- Born: 22 February 1913 Vis, Kingdom of Dalmatia, Austria-Hungary
- Died: 28 January 2001 (aged 87) Zagreb, Croatia
- Resting place: Komiža, Croatia
- Occupations: Novelist, dramatist
- Writing career
- Language: Croatian
- Period: 1939–1995
- Notable works: Ruke (1953), Cyclops (1965)

= Ranko Marinković =

Croatian novelist and dramatist

Ranko Marinković (22 February 1913 – 28 January 2001) was a Croatian novelist and dramatist.

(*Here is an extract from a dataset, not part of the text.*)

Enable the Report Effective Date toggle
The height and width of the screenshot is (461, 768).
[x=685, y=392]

Born in Komiža on the island of Vis (then a part of Austria-Hungary), Marinković's childhood was marked by World War I. He later earned a degree in philosophy at the University of Zagreb. In the 1930s, he began to make his name in Zagreb literary circles with his plays and stories.

His career was interrupted briefly during World War II. When his native island was occupied by Fascist Italy, he was arrested in Split and interned in the Ferramonti camp. After the capitulation of Italy, Marinković went to Bari, and then to the El Shatt refugee camp where he made contacts with Tito's Partisans. After the war, he spent time working in theatre.

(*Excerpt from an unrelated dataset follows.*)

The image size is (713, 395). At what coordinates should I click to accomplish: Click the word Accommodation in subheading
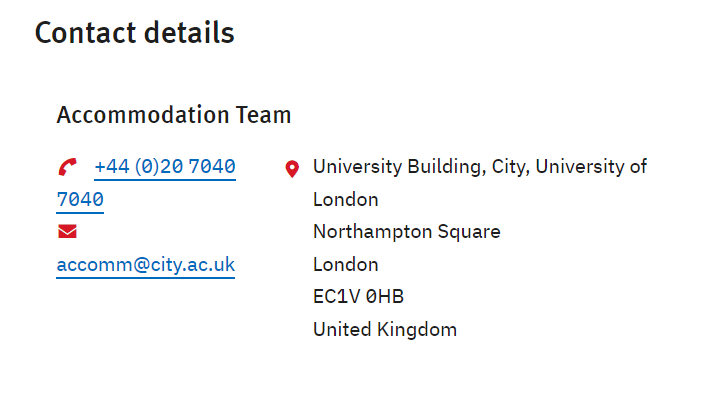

His best known works are Glorija (1955), a play in which he criticised the Catholic Church, and Kiklop (1965), a semi-autobiographical novel in which he described the gloomy atmosphere among Zagreb intellectuals before the Axis invasion of Yugoslavia. Kiklop later was adapted into a 1982 movie directed by Antun Vrdoljak. In a 2010 Jutarnji list poll conducted among 41 Croatian scholars, writers, and public figures, Kiklop was chosen as the all-time best Croatian novel.

In the last years of his life Marinković embraced the political views of Franjo Tuđman, and became a member of the Croatian Democratic Union.

He died in Zagreb.

==Bibliography==
Sources:
===Collections of novellas===
- Proze (1948) [Proses]
- Ni braća ni rođaci (1949) [Neither Brothers nor Cousins]
- Oko božje (1949) [The Eye of God]
- Ruke (1953) [Hands]
- Pod balkonima (1953) [Under the Balconies]
- Poniženje Sokrata (1959) [The Humiliation of Socrates]
- Karneval i druge pripovijetke (1962) [The Carneval and Other Stories]

===Novels===
- Kiklop (1965) [Cyclops]
- Zajednička kupka (1980) [A Joint Bath]
- Never more (1993)
- U znaku vage (1995) [In the Sign of Libra]

===Dramas===
- Albatros (1939) [Albatross]
- Glorija (1956)
- Politeia (1977)
- Pustinja (1982) [The Desert]

===Collections of critics and essays===
- Geste i grimase (1951) [Gestures and Grimaces]
- Nevesele oči klauna (1986) [The Cheerless Eyes of a Clown]

==Awards==
- Vladimir Nazor Award for Life Achievement (1975)
- Grand Order of King Dmitar Zvonimir (1995)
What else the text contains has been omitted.